I can't find any reports to substantiate, but three or four years ago in the month of July, it was reported (as I remember it) Oklahoma set a national record for the highest daily high/low average for the entire month at some temp in the low 90s. That is high plus low divided by two, then averaged for the month. I remember very high humidity that month too.

 

I am thankful for my swimming pool and big shade trees!

 

 

 

Edited by BUFFALOKIE
Posted

126 degrees in the shade at the bottom of the Grand Canyon, a similar temp in Death Valley and Lake Havasu City also. Coldest without wind chill was -20 degrees at 8000ft in Utah.

Posted (edited)
13 hours ago, Royale with Cheese said:

 

I went to Vegas multiple times a year when I lived in LA.

 

I would eat and drink all day long but would lose weight because of the constant walking in 100+ degree temps.

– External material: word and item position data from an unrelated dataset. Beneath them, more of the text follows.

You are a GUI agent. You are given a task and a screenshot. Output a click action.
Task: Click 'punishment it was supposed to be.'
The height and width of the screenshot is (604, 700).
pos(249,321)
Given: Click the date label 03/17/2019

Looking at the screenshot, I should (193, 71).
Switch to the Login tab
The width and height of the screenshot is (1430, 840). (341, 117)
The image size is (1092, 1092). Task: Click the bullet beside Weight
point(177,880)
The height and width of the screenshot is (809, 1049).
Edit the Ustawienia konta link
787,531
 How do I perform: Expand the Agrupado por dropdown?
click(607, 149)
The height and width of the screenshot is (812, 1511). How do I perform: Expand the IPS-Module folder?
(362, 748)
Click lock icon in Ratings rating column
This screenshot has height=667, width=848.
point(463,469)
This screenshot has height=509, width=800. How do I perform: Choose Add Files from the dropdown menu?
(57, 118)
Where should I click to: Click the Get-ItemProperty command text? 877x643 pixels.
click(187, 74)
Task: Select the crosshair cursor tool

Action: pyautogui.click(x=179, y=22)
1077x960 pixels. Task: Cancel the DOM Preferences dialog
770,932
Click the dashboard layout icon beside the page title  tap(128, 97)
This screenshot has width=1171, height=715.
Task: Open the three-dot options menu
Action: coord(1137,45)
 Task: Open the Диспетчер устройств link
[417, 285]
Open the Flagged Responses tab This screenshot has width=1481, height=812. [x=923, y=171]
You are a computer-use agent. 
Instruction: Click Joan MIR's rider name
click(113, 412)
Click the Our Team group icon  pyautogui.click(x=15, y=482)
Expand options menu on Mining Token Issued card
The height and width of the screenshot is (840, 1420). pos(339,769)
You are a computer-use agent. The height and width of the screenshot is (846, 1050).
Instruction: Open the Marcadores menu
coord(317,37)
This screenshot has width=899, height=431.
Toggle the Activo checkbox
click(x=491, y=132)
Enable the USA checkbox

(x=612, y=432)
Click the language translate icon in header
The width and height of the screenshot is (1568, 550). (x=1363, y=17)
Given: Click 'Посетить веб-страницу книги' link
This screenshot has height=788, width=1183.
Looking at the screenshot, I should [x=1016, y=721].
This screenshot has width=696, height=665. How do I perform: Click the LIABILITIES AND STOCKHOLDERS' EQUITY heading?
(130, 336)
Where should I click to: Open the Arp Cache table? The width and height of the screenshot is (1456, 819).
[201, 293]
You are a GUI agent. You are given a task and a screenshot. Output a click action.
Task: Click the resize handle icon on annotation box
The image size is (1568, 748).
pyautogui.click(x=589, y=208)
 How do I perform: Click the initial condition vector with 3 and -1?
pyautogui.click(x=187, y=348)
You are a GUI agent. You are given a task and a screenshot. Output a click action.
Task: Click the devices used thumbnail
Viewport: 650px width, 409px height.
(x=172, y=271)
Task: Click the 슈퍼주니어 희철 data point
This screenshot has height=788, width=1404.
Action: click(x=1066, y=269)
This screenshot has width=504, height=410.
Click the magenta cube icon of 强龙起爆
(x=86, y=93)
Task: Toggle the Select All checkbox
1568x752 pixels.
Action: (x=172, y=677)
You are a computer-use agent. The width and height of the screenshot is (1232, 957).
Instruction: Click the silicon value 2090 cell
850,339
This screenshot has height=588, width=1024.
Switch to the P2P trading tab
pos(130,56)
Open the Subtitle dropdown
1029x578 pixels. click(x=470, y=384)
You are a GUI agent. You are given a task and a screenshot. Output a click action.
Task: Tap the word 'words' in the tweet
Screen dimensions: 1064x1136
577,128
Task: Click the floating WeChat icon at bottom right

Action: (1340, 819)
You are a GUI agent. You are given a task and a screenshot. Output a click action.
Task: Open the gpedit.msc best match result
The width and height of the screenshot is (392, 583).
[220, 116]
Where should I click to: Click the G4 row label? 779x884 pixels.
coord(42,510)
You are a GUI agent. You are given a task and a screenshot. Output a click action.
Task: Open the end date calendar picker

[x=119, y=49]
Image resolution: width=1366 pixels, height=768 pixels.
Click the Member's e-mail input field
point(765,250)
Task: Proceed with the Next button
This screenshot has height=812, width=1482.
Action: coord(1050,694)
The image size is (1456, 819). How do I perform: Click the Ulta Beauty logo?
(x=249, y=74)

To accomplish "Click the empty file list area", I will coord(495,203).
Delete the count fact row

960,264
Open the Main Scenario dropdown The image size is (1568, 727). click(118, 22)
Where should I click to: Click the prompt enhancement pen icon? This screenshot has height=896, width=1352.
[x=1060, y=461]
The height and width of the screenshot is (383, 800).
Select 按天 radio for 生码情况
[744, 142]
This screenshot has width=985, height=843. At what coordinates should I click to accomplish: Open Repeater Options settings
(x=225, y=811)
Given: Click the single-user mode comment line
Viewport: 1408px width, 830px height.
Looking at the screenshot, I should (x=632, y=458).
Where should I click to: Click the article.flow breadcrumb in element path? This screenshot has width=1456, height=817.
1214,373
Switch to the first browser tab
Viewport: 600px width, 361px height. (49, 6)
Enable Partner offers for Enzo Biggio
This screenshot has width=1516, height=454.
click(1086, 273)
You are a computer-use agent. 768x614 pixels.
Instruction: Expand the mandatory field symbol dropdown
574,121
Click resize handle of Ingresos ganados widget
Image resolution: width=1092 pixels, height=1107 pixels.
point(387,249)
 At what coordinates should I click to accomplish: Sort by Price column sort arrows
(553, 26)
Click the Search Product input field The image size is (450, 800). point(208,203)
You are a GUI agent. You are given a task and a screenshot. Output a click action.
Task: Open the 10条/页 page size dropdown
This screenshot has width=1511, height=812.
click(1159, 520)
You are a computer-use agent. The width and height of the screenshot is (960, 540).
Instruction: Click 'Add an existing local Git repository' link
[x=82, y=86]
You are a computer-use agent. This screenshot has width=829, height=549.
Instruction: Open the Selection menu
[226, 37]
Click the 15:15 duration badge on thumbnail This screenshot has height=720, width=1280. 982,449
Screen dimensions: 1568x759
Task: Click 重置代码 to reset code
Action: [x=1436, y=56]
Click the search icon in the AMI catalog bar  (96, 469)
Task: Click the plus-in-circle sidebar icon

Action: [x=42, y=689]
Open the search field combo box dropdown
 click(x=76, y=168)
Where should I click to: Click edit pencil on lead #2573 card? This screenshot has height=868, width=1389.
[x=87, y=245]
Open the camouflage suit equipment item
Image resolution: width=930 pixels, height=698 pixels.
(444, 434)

I lose about 10 lbs everytime i go to vegas. 

 

Hottest: 110 (vegas)

 

Coldest: -10 (buffalo)

7 hours ago, The Jerk said:

I remember touching down in Kuwait a little after midnight and it was already 108. By noon that day it got up to 140. 

6 degrees hotter than highest recorded temp, nice! 

Edited by Not at the table Karlos
Posted
6 hours ago, ExiledInIllinois said:

-30°F, Arrowhead of Minnesota, Lutsen Mountains... Near Thunder Bay, Ontario. Sunrise over L Superior skiing SouthEast w/my son... January 2016... This run:

 

 

It was so bad cold-wise... I covered my camera and goggles through the snow gun halfway through.  Would have been doomed at those temps getting pasted with snow.

 

 

Thnx for sharing that, I haven't skied in a few years now but skied about 100 days a year for around 10 years in Utah. First few years I would work on the overnight snowmaking crew for a free pass before the season started, then get laid off when the tourists got to town. We had a blast flying around on snowmobiles all night, sometimes in sub zero temps. I don't think I could do that now. Best part was you got to keep your season pass and then ski everyday and make bank tending bar and waiting tables at night. I really miss it sometimes. 

  • Like (+1) 1
Posted
4 hours ago, The Jerk said:

I remember touching down in Kuwait a little after midnight and it was already 108. By noon that day it got up to 140. 

Sorry. Hottest recorded temperature on Earth was 134 degrees in Death Valley 1913. I do believe it was really freaking hot where you were in Kuwait, not 140 though.

Posted

It was 44degC in Melbourne last Friday. Like an oven door had been left open. 

Hotest was Las Vegas, the temperature listed outside, I think Caesar’s, was 116degF.

Posted
6 hours ago, Turk71 said:

record high temp in Kuwait was 129 in July 2016, second highest temp ever in eastern hemisphere.

 

There were a few days in my time in Saudi and Kuwait that hit the high one hundred teens. Blisteringly hot. That place is hell on earth, no wonder they're all so angry.

 

Coldest? A few years ago, it was like -15 around here. That was pretty darn cold.